Work to be completed: Copy word for word the lines of the records below, beginning at the one with "[Switch to German] (1304, 38)" and finishing at the one with "[Cowhide and Leather", ends included, but none of the pictures.

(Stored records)
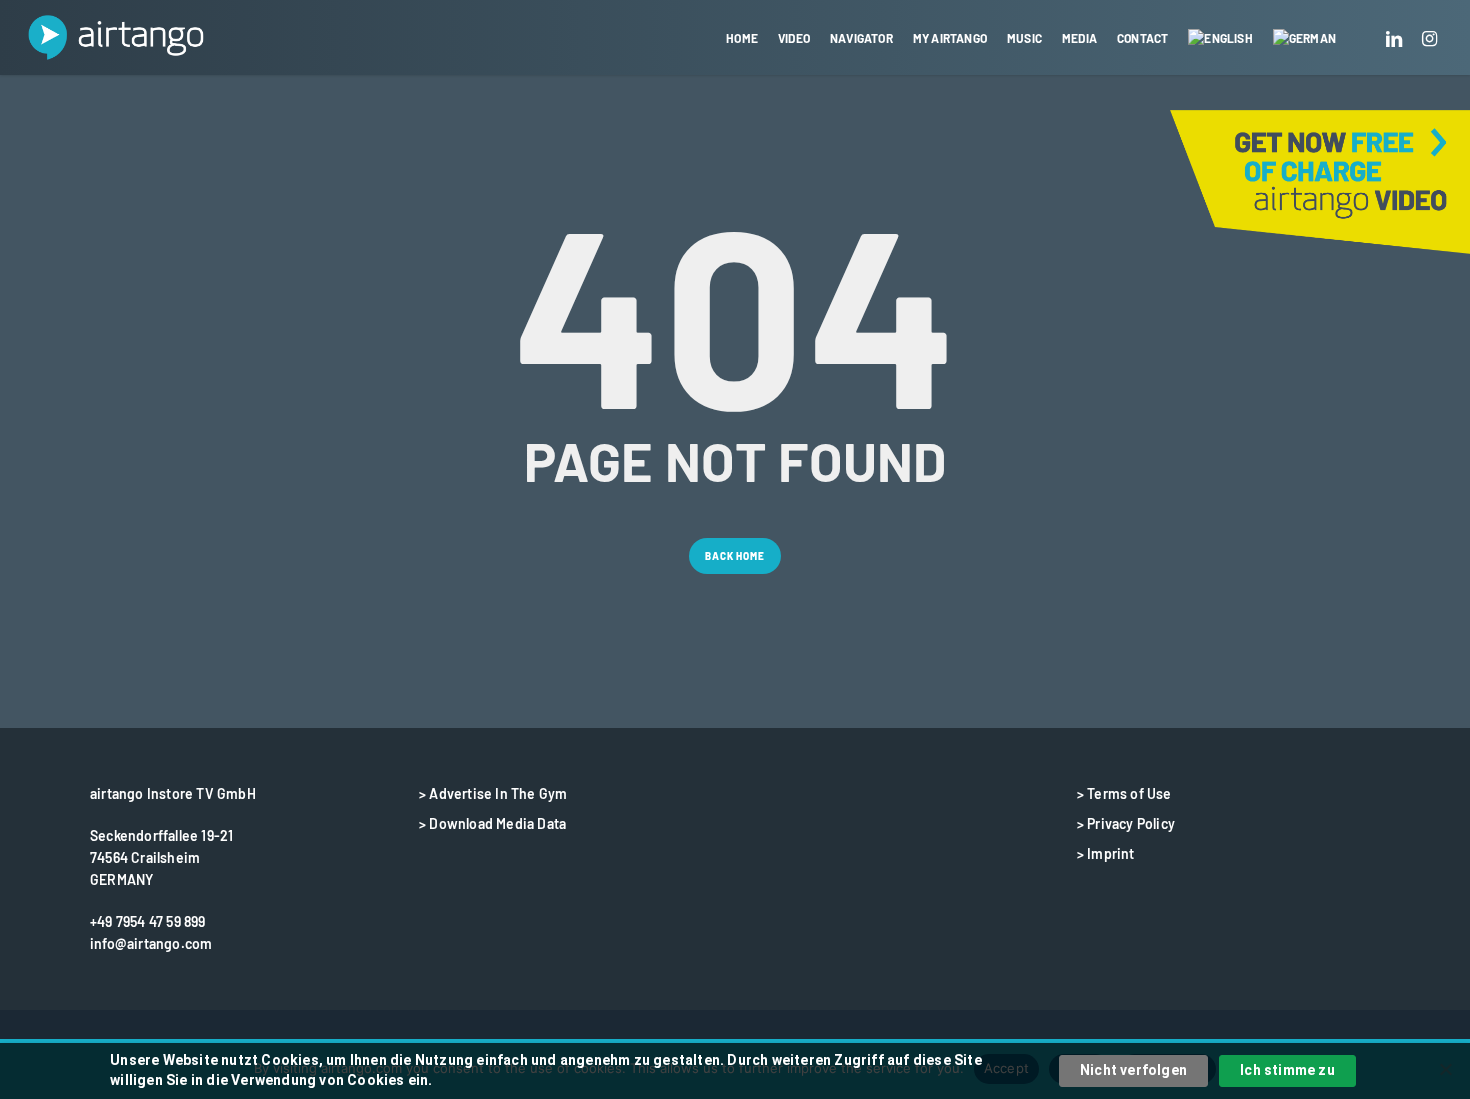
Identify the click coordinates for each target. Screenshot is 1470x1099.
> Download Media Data (492, 823)
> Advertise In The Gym (493, 793)
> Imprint (1106, 853)
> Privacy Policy (1126, 823)
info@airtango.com (151, 943)
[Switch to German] (1304, 38)
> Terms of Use (1124, 793)
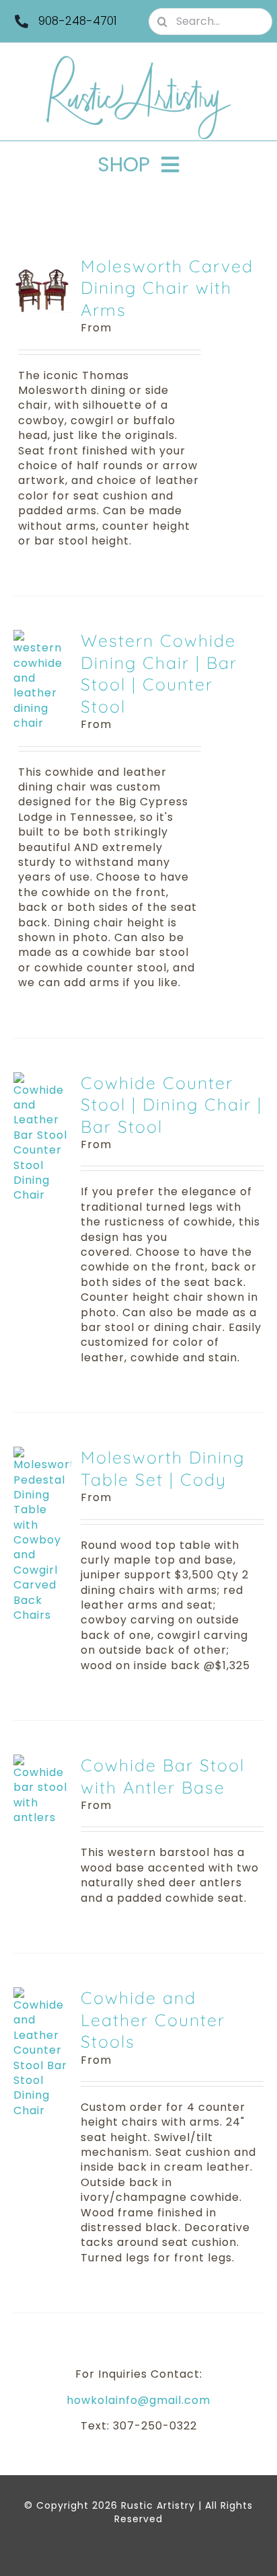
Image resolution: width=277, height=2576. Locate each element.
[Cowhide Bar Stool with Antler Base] (42, 1761)
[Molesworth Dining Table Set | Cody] (42, 1453)
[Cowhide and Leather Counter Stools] (42, 1994)
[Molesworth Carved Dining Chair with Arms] (42, 262)
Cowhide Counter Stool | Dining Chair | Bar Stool (171, 1104)
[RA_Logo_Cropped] (138, 60)
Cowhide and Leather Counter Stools (153, 2019)
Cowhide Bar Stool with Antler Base (163, 1776)
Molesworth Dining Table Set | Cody (163, 1468)
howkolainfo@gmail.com (138, 2400)
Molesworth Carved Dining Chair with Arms (167, 287)
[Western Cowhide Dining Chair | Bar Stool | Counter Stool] (42, 637)
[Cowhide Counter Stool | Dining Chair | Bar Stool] (42, 1079)
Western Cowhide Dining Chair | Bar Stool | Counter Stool (159, 673)
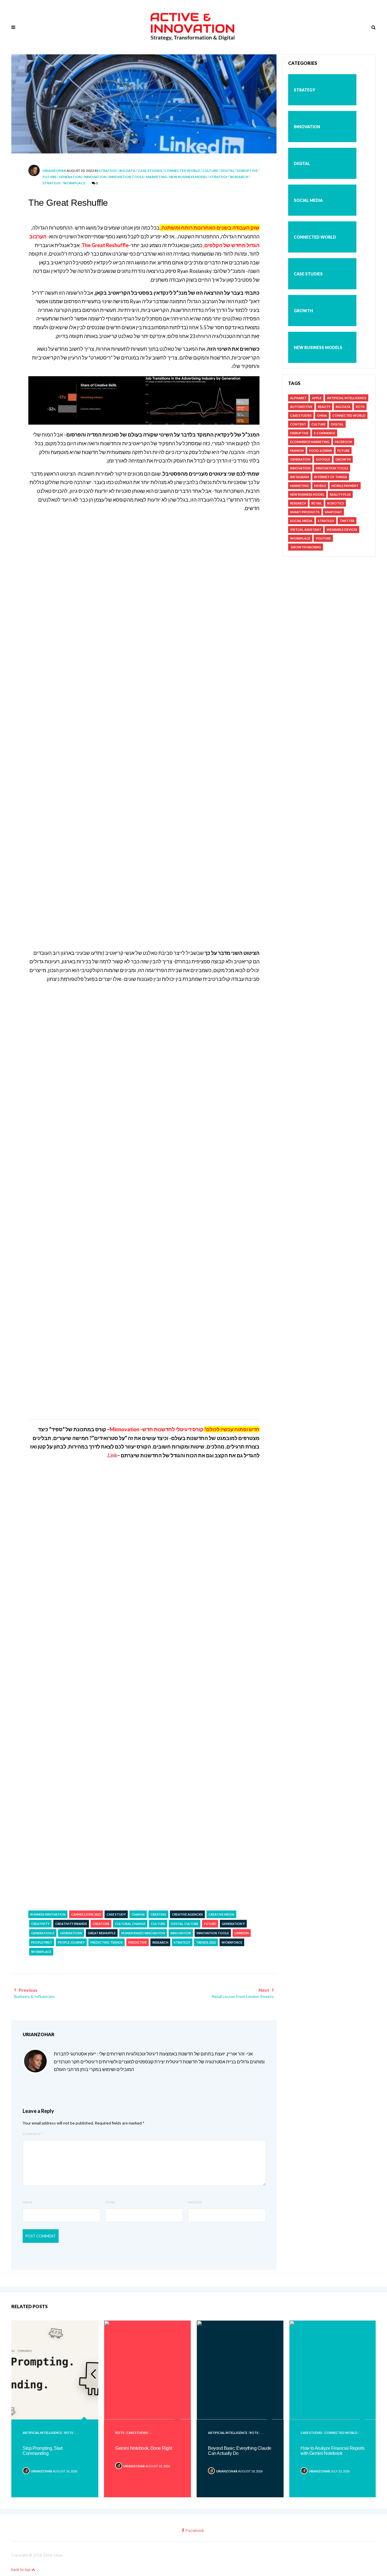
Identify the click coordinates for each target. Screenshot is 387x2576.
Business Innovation (47, 1914)
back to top (21, 2569)
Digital (227, 170)
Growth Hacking (305, 547)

Response to this task:
[Switch to German] (1304, 38)
> Terms of Use (1124, 793)
Image resolution: width=277, height=2576. Locate each element.
[Cowhide Bar Stool with Antler Base] (42, 1761)
[Molesworth Dining Table Set | Cody] (42, 1453)
[Cowhide and Leather Counter Stools] (42, 1994)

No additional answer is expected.